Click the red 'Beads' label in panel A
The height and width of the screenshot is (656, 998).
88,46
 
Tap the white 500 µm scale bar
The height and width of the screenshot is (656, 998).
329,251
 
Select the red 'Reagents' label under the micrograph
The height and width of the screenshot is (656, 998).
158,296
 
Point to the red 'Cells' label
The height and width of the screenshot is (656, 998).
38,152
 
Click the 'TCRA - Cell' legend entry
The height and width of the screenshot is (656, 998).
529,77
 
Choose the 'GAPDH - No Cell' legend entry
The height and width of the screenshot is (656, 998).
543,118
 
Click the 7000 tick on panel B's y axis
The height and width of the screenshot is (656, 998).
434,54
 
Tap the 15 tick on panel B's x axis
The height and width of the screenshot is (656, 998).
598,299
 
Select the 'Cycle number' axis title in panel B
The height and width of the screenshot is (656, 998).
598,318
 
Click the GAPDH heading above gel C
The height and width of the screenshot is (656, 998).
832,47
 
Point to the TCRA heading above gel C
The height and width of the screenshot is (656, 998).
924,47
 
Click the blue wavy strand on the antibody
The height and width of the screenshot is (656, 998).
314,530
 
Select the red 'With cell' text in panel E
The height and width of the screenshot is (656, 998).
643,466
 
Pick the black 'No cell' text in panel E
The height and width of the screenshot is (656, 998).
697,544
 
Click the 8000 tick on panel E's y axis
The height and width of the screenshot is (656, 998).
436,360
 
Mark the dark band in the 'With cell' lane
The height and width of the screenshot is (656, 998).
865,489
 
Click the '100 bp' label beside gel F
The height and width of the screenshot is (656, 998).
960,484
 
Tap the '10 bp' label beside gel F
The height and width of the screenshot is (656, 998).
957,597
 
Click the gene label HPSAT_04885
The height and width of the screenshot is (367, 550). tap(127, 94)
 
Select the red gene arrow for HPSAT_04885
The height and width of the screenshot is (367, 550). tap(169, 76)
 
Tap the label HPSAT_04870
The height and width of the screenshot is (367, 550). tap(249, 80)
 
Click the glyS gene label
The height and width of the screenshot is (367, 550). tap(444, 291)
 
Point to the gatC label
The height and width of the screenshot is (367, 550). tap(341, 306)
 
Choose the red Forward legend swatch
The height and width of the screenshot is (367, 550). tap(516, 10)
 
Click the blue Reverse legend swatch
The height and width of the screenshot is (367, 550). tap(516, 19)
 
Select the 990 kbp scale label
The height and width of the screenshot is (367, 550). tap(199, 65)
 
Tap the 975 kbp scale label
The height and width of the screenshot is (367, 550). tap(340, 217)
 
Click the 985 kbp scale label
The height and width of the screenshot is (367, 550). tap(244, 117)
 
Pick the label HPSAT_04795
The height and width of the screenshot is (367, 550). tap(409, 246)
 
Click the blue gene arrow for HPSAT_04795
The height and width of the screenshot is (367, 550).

--------

• [Work order]
Exactly and in full, write out the lines from the one containing "550). tap(244, 117)" through the end of the listing.

• [Expected answer]
The height and width of the screenshot is (367, 550). tap(244, 117)
 
Pick the label HPSAT_04795
The height and width of the screenshot is (367, 550). tap(409, 246)
 
Click the blue gene arrow for HPSAT_04795
The height and width of the screenshot is (367, 550).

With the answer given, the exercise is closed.